Minding the climate
Ihad to agree with Eve Brooks’ letter (“CHIPing away at children’s health”) regarding the need for Congress to restore funding for the CHIP program. But the tax bill passed by congressional Republicans including Tom Garrett, Dave Brat, and Rob Wittman also missed a golden opportunity to act on a real-world solution to climate change: charging fees on fossil fuels and returning all proceeds to American families.
We tend to view climate change in outdated terms — that it is a science controversy or a polarized political battle. None of this is real. Climate change is a risk to ourselves — for example the intense hurricanes and wildfires of 2017 — but more importantly a looming threat to our grandchildren, similar to the federal deficits that Republicans members of Congress love to talk about but which they just expanded by $150 billion dollars per year.
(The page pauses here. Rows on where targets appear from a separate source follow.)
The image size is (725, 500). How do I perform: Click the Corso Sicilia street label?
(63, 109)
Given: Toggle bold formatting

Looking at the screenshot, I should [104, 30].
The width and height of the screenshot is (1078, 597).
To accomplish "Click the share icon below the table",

In the real world, climate change is an economic challenge of transitioning our energy economy, from fossil fuels to forms of electricity generation and transportation that do not emit carbon dioxide.
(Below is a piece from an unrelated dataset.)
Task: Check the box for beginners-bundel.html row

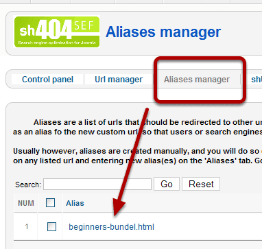Action: coord(51,227)
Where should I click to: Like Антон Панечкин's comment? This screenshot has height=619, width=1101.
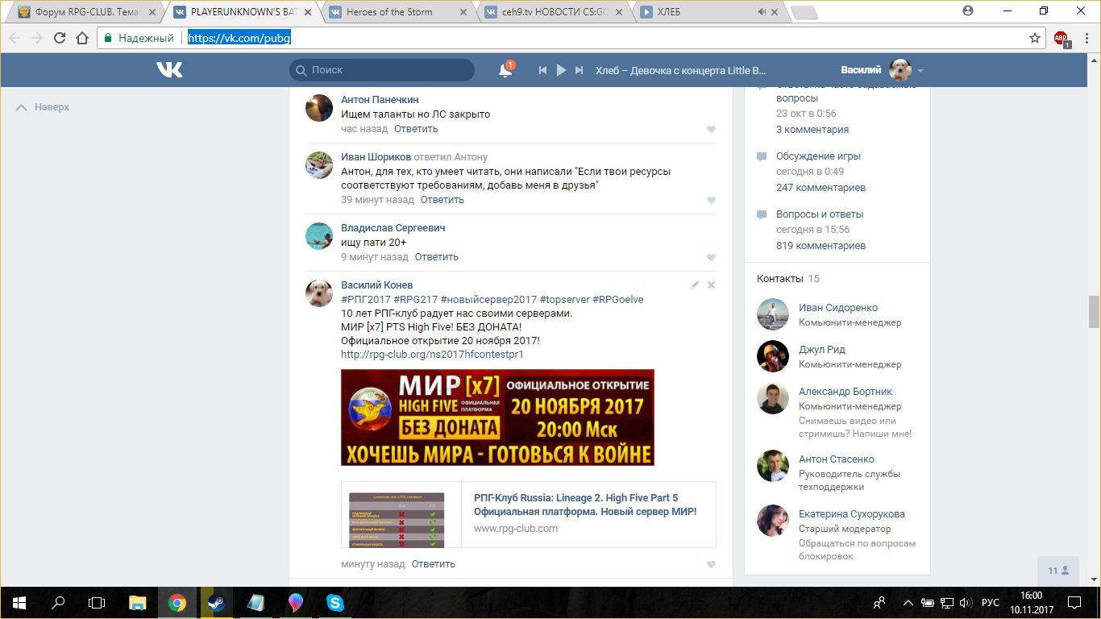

The Republican Party has refused government regulation as a climate solution for reasons of principle. A revenue neutral method of pricing carbon is an insurance program for our national and planetary future — on the chance that the scientists actually know what they are talking about. It is in theory also consistent with Republican principles. I suggest that your readers call their member of Congress and ask him [or her] to pledge to support such a bill — and in the meantime to immediately seek a member of the other political party with whom to enter the House Bipartisan Climate Solutions Caucus.
Pricing carbon has the potential to cut carbon emissions more deeply than any other approach, to expand renewable energy jobs sharply, and to actually put more money into the pockets of low income Americans than it takes out. It's past time for this to happen.